When momentum scrolling is activated with -webkit-overflow-scrolling: touch; you’ll get native performance on scrolling. If you scroll to the very beginning or end you’ll get an elastic effect. But if you start scrolling down from the end or up from the beginning you’ll scroll the entire page instead of the elastic effect again.

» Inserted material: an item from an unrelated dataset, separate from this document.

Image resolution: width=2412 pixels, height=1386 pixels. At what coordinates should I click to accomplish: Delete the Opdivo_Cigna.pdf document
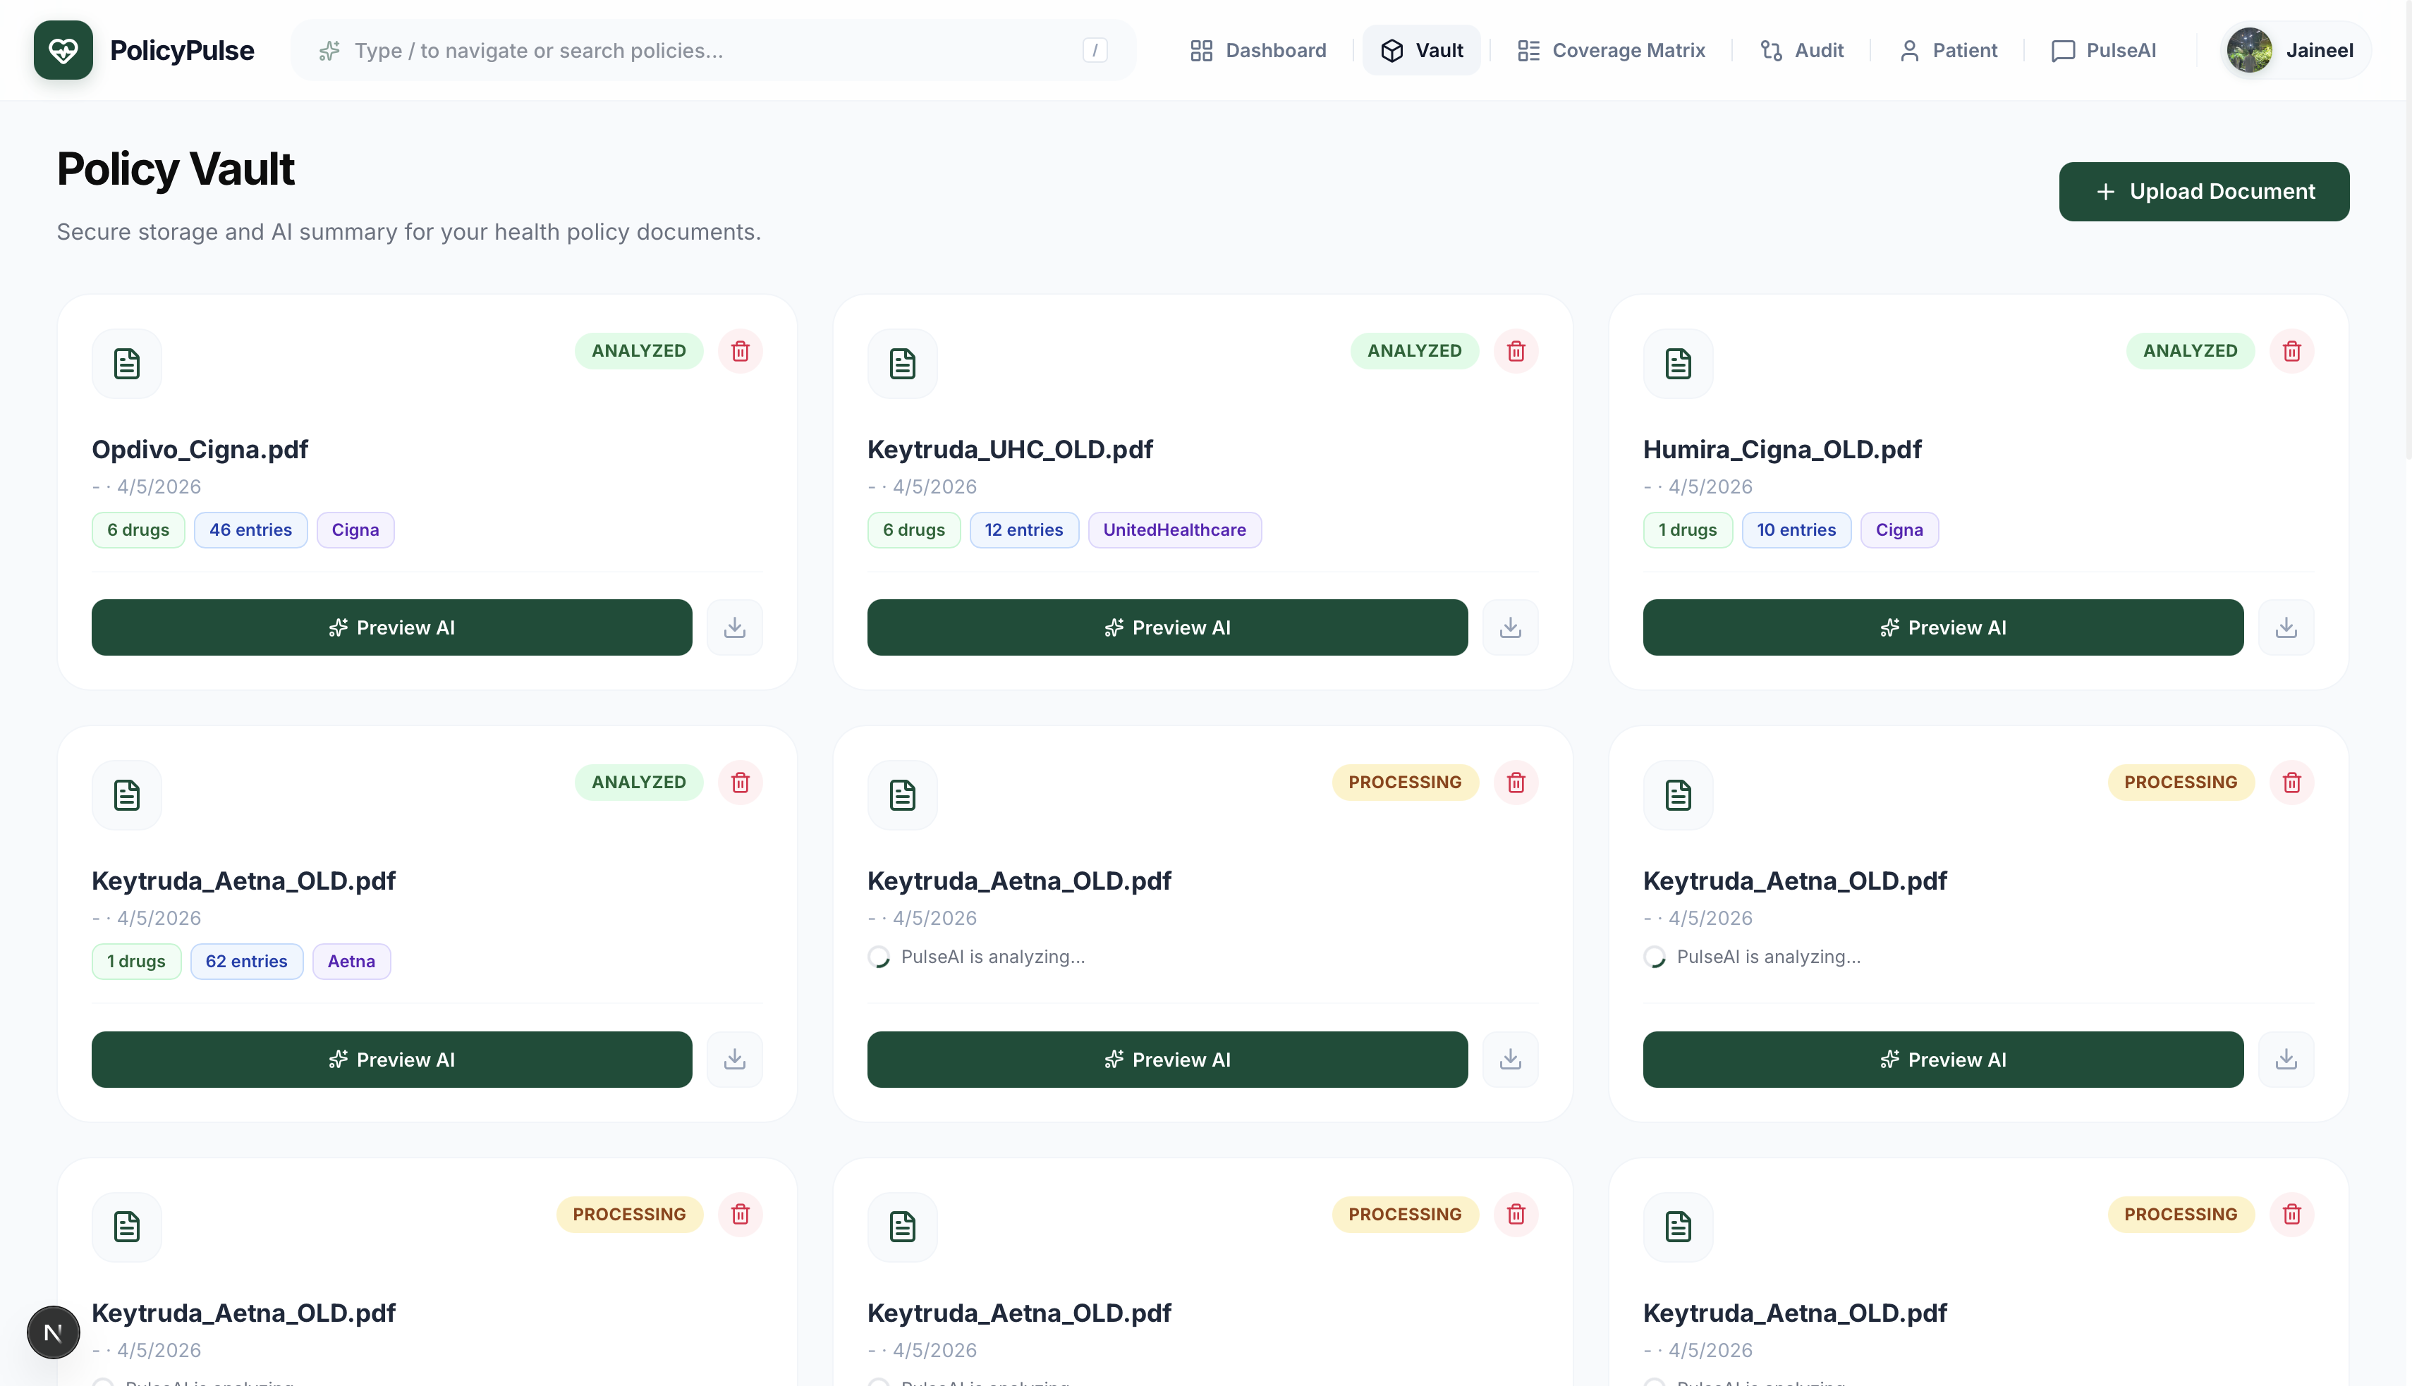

This can be prevented by adding the code-snippet below to you’re scrolling element:
// Get the scrolling element
var scrollElement = document.getElementById('scrolling-element');
// When the user touches the element just before scrolling
scrollElement.addEventListener('touchstart', function() {
var scrollTop = scrollElement.scrollTop,
scrollHeight = scrollElement.scrollHeight,
scrollBottom = scrollTop + scrollElement.offsetHeight;
if (scrollTop === 0) {
// If scroll position is at the beginning, scroll down 1px
// to get elastic effect if the user scrolls up
scrollElement.scrollTop = 1;
} else if (scrollBottom === scrollHeight) {
// Do the opposite if scroll position is at the end
scrollElement.scrollTop = scrollTop - 1;
}
});
What happens is that you scroll the element 1px from the top or bottom when you start touching the element. That way you never start scrolling from the beginning or end and you’ll get the elastic effect instead of scrolling the entire page.